- [What you have to do]: Each line of the data below from the one holding "The height and width of the screenshot is (211, 232)." to the one holding "Viewport: 574px width, 311px height.", inclusive, is to be reproduced exactly; no other line belongs in the answer.

Supplied records Start Marker

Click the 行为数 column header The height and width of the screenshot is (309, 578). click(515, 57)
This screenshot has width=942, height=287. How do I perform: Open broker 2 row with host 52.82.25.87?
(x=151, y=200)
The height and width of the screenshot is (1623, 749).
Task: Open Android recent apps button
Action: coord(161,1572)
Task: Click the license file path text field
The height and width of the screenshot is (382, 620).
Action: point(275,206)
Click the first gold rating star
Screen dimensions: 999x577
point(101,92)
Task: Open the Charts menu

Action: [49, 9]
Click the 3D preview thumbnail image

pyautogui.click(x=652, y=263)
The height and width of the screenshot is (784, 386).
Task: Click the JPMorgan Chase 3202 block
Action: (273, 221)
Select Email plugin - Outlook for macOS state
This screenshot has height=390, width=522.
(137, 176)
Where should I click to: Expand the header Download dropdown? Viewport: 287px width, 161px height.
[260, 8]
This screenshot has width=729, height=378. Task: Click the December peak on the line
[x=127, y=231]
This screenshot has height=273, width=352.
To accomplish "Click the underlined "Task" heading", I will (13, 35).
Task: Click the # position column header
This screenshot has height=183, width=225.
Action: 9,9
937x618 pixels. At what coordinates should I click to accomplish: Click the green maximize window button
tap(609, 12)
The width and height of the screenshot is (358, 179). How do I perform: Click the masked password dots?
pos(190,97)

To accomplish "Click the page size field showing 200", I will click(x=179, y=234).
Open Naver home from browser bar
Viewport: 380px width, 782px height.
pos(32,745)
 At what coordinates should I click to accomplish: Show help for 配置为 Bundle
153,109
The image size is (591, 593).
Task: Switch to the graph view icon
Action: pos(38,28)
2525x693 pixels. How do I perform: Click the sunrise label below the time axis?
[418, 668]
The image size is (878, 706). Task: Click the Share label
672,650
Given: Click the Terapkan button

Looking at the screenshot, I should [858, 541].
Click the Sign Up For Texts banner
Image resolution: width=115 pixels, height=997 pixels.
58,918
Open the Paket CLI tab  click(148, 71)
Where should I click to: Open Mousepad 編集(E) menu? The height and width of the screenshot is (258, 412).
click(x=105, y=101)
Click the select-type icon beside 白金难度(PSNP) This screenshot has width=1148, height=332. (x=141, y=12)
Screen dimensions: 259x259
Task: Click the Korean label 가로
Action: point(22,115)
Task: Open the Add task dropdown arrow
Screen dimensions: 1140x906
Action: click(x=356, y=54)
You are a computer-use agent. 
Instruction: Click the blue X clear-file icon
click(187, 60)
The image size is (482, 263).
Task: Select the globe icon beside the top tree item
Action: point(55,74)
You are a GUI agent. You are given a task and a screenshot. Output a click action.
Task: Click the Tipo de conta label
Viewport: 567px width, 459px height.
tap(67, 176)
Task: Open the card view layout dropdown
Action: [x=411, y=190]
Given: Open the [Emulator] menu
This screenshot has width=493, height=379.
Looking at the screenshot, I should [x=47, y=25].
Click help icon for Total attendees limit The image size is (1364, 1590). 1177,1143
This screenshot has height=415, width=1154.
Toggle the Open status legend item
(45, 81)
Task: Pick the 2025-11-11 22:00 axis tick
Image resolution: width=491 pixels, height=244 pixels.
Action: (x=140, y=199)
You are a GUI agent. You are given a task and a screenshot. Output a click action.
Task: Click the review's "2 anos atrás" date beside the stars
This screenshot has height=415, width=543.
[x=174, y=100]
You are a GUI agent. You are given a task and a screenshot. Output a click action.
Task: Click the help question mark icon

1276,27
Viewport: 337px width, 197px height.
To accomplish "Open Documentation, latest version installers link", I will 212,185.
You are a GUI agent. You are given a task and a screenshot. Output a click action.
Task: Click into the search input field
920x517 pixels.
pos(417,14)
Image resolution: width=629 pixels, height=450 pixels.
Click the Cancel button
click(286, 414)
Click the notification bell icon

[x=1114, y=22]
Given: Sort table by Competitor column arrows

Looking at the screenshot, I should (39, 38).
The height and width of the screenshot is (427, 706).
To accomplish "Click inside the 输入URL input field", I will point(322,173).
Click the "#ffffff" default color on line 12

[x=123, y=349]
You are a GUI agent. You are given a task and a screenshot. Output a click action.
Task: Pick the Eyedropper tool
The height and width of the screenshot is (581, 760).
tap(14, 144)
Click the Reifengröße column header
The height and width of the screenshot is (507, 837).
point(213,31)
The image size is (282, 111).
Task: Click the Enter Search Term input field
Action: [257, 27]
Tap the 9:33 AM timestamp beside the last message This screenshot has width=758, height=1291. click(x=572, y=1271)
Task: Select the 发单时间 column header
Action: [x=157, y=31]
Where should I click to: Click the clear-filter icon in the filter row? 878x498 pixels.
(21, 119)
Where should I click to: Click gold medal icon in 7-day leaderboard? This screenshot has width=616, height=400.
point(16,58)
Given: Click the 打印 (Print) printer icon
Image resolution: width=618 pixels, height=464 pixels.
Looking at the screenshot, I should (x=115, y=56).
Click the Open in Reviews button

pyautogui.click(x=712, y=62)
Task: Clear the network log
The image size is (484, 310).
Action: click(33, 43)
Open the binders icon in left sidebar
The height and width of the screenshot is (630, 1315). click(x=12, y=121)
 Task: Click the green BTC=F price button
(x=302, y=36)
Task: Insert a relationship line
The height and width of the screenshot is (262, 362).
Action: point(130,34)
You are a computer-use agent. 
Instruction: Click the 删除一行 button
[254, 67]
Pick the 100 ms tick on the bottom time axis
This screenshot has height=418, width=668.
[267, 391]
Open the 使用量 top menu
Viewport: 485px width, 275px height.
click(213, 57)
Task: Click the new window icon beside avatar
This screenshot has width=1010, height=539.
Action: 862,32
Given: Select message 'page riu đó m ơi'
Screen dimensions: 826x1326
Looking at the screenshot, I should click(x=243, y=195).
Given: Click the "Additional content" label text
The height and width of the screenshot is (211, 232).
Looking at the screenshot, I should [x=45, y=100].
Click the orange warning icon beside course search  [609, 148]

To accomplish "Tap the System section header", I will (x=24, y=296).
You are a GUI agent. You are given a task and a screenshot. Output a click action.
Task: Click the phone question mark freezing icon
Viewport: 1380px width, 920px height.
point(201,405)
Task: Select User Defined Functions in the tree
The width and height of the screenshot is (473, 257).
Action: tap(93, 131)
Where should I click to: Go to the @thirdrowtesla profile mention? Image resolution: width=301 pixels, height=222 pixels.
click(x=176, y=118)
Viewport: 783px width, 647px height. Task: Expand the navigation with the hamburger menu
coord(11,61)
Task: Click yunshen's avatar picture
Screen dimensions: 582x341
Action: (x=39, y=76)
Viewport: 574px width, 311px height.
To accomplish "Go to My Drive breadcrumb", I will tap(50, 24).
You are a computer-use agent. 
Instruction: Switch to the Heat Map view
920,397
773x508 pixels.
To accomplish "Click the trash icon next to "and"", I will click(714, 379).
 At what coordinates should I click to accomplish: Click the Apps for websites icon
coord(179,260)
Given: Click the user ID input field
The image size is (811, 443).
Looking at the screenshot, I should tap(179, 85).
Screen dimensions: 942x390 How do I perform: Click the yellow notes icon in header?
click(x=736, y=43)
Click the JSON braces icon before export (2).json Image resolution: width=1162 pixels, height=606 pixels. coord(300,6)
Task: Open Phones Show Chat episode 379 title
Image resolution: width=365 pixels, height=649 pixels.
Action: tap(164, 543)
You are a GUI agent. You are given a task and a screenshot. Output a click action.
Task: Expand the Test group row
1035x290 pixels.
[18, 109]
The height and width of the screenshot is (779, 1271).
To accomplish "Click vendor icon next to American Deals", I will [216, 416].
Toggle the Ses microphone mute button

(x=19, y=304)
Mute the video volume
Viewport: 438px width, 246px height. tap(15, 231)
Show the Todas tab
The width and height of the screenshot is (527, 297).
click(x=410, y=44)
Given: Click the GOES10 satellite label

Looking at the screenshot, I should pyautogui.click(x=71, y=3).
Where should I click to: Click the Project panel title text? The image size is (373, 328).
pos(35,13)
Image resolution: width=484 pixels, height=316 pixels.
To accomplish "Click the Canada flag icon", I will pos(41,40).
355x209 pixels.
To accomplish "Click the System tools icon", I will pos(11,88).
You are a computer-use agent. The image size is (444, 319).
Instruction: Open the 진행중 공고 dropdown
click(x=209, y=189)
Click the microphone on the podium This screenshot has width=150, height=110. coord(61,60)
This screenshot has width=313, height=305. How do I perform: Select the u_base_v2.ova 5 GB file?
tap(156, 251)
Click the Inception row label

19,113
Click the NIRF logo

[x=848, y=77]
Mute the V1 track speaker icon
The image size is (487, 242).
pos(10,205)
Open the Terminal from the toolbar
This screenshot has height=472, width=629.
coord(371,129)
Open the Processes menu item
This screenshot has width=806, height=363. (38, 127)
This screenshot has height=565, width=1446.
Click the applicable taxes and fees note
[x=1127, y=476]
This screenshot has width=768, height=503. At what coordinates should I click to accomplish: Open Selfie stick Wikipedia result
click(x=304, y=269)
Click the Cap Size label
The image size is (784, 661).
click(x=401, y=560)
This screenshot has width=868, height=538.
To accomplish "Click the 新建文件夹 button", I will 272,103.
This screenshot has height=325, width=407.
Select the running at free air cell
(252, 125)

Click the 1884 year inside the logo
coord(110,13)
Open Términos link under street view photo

Supplied records End Marker

- [Expected answer]:
The height and width of the screenshot is (211, 232).
Looking at the screenshot, I should [x=45, y=100].
Click the orange warning icon beside course search  [609, 148]

To accomplish "Tap the System section header", I will (x=24, y=296).
You are a GUI agent. You are given a task and a screenshot. Output a click action.
Task: Click the phone question mark freezing icon
Viewport: 1380px width, 920px height.
point(201,405)
Task: Select User Defined Functions in the tree
The width and height of the screenshot is (473, 257).
Action: tap(93, 131)
Where should I click to: Go to the @thirdrowtesla profile mention? Image resolution: width=301 pixels, height=222 pixels.
click(x=176, y=118)
Viewport: 783px width, 647px height. Task: Expand the navigation with the hamburger menu
coord(11,61)
Task: Click yunshen's avatar picture
Screen dimensions: 582x341
Action: (x=39, y=76)
Viewport: 574px width, 311px height.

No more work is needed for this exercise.